# First Business Card Draft, C&C please



## TylerF (Mar 22, 2010)

So I decided I am going to get some cards made. I wanted to do something a little fun as opposed to the usual uptightness i see often lol. let me know what you think! i can take harshness lol. its only a first draft


----------



## iAstonish (Mar 22, 2010)

Its too "Cartoony"


Maybe it would work if you were a clown? lol

But seriously, it just doesn't work in my opinion. I see where you're going with the less serious approach, but this looks like a joke.


----------



## astrostu (Mar 22, 2010)

Yeah, my first thought was actually a horror movie.  The font doesn't work, the colors are too bright, the layout is okay, the background doesn't make sense ...otherwise it's fine. 

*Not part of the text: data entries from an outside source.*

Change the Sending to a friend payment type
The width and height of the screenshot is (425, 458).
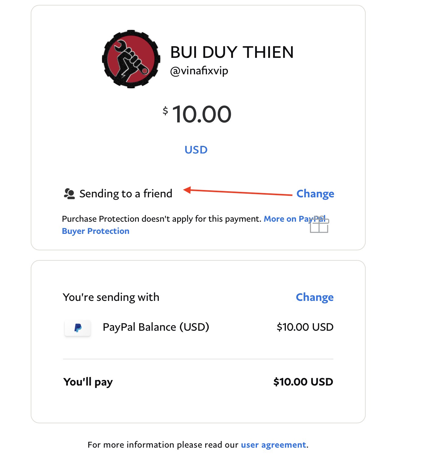point(315,194)
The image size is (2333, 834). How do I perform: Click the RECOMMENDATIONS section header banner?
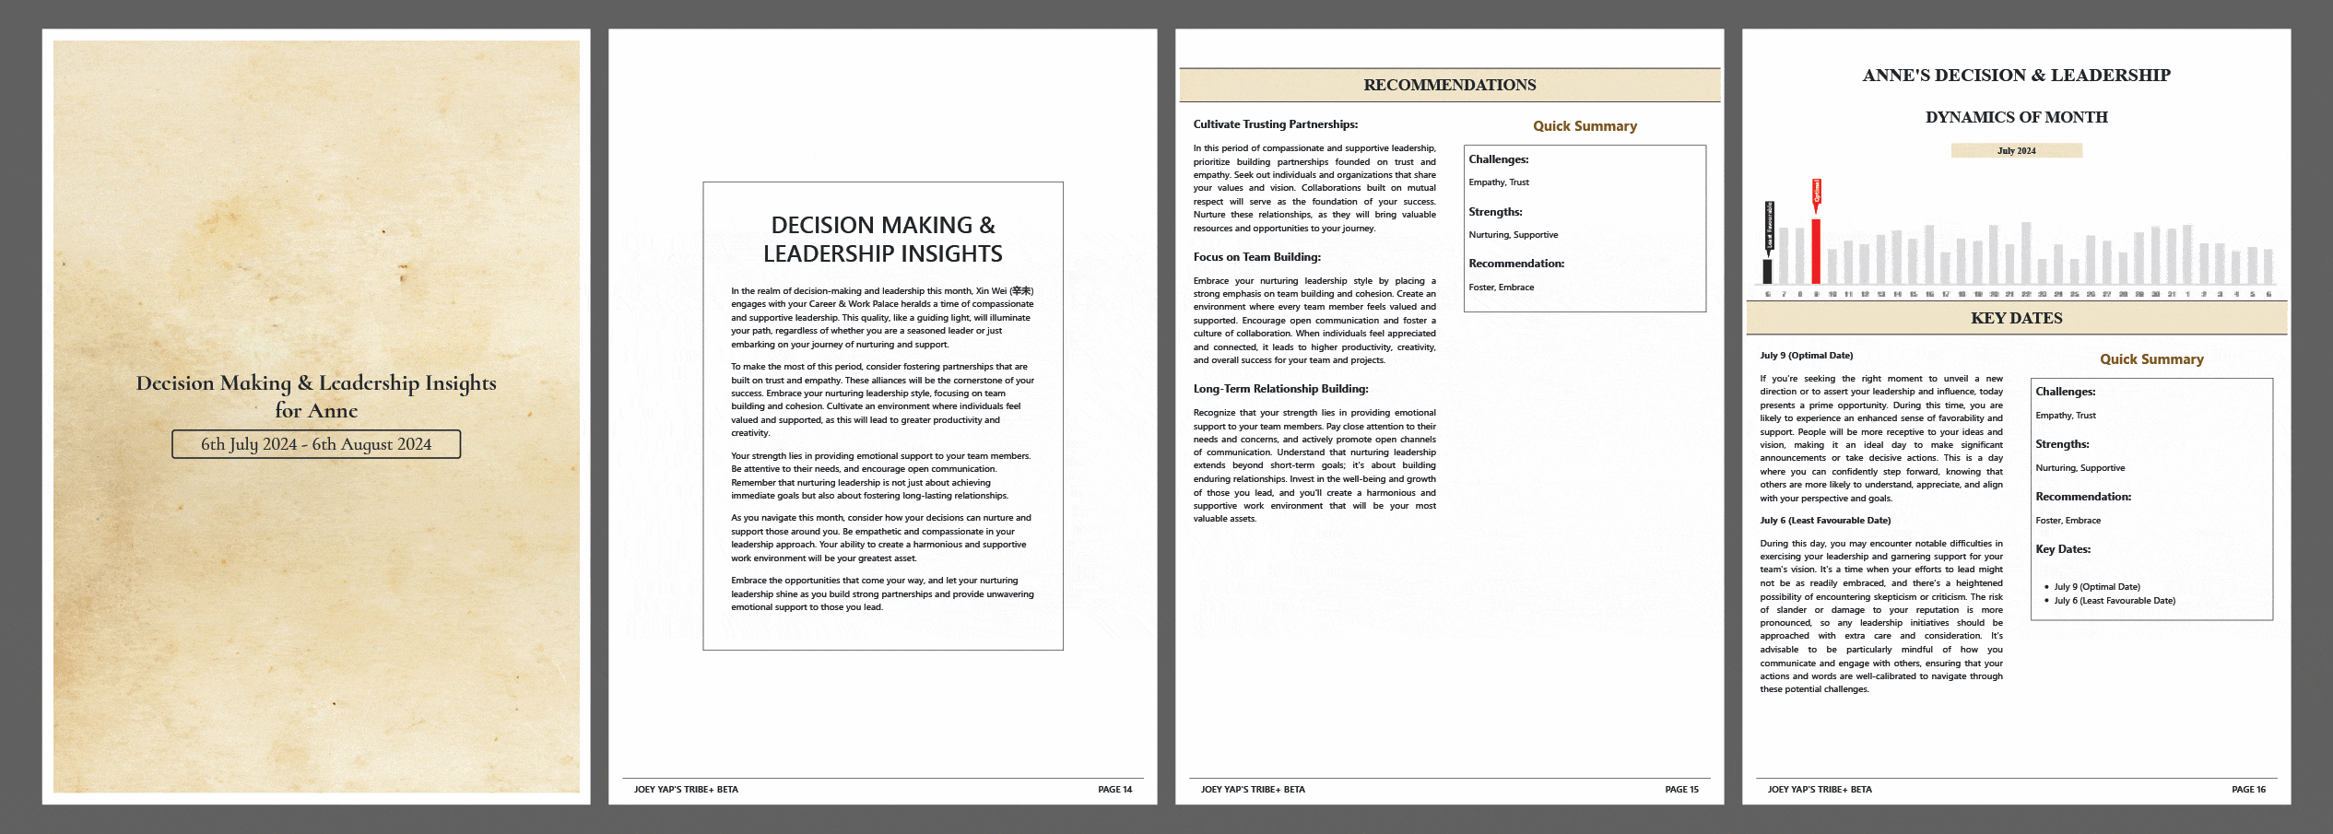(x=1449, y=85)
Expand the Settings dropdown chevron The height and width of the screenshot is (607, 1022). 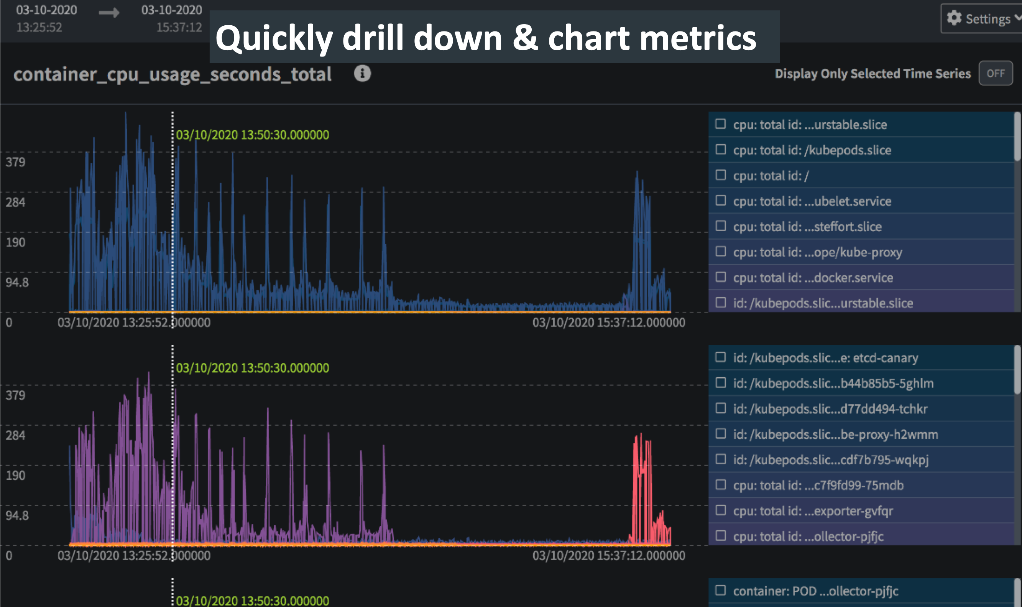[x=1018, y=18]
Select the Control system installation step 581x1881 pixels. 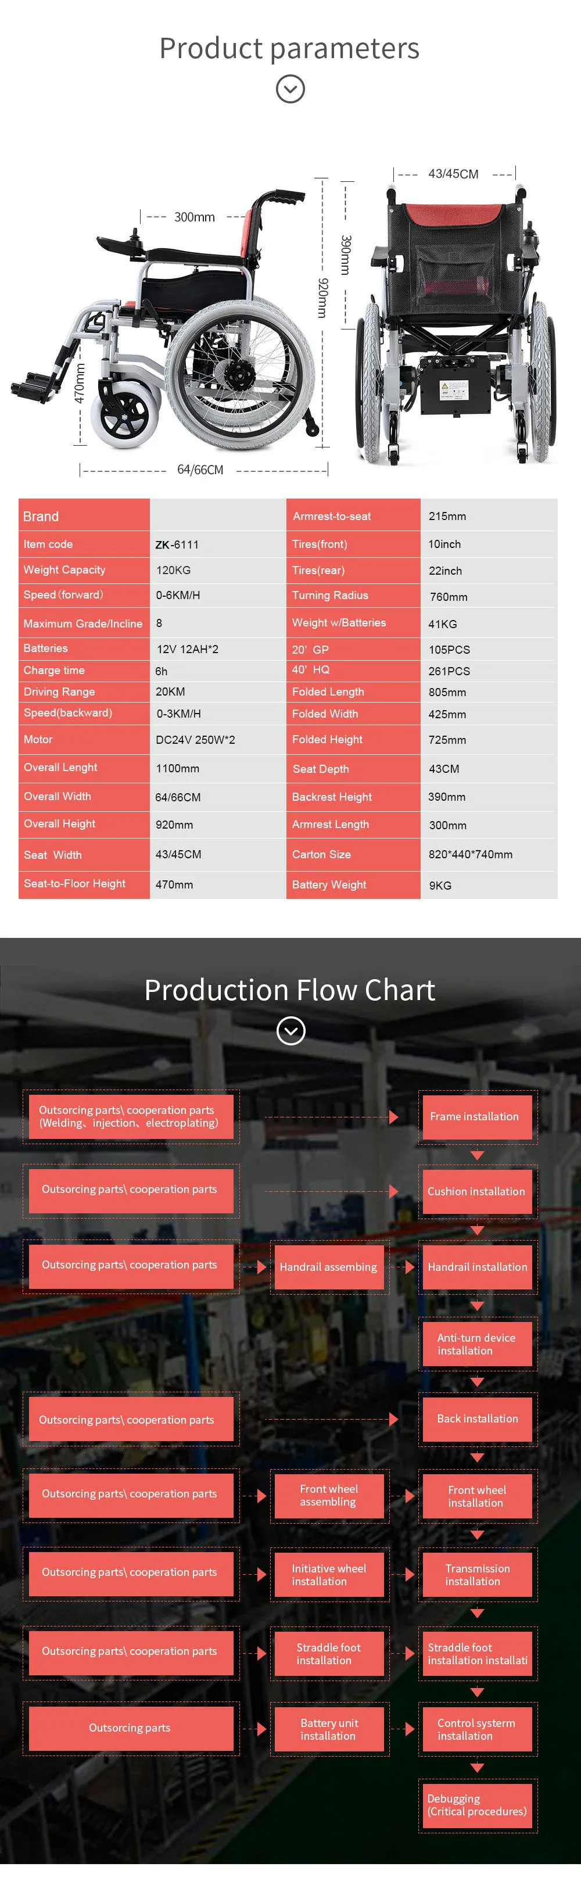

I realize that we all have our own concepts of what's good design and "cool" looking and will sell ourselves, but to me that design says that you are not someone to take seriously.  Maybe a kid's birthday party, but I can't think of any event I would hire you for otherwise.


----------



## cnutco (Mar 22, 2010)

WoW... Just TOO much.

That is one way to be remembered.


----------



## TylerF (Mar 22, 2010)

I hear you guys. Thanks for the honesty. Last night at 2am it looked a lot better for some reason haha. But like I said its a first draft. I didn't expect my first one to be a winner haha. Now I had printed them first then asked for c+c, then I woukd be in trouble haha


----------



## ghache (Mar 22, 2010)

i would use this to filter my joints.


----------



## ThornleyGroves (Mar 22, 2010)

too much of a cartoon, look at mine!

Front.



Back.


----------



## BirdyIsMe (Mar 22, 2010)

I think the most important thing is for a business card to be elegant, and be a part of your overall "look".  Obviously, that card is hopefully not a part of your "look".


----------



## manicmike (Mar 22, 2010)

Like this...

[ame="http://www.youtube.com/watch?v=4YBxeDN4tbk&feature=related"]YouTube - Your business card is CRAP![/ame]


----------



## TylerF (Mar 22, 2010)

Thanks everyone. But I'm not elegant lol. And I want my personality reflected in my photography and business style. I like to have fun. I do think I took it to the extreme though


----------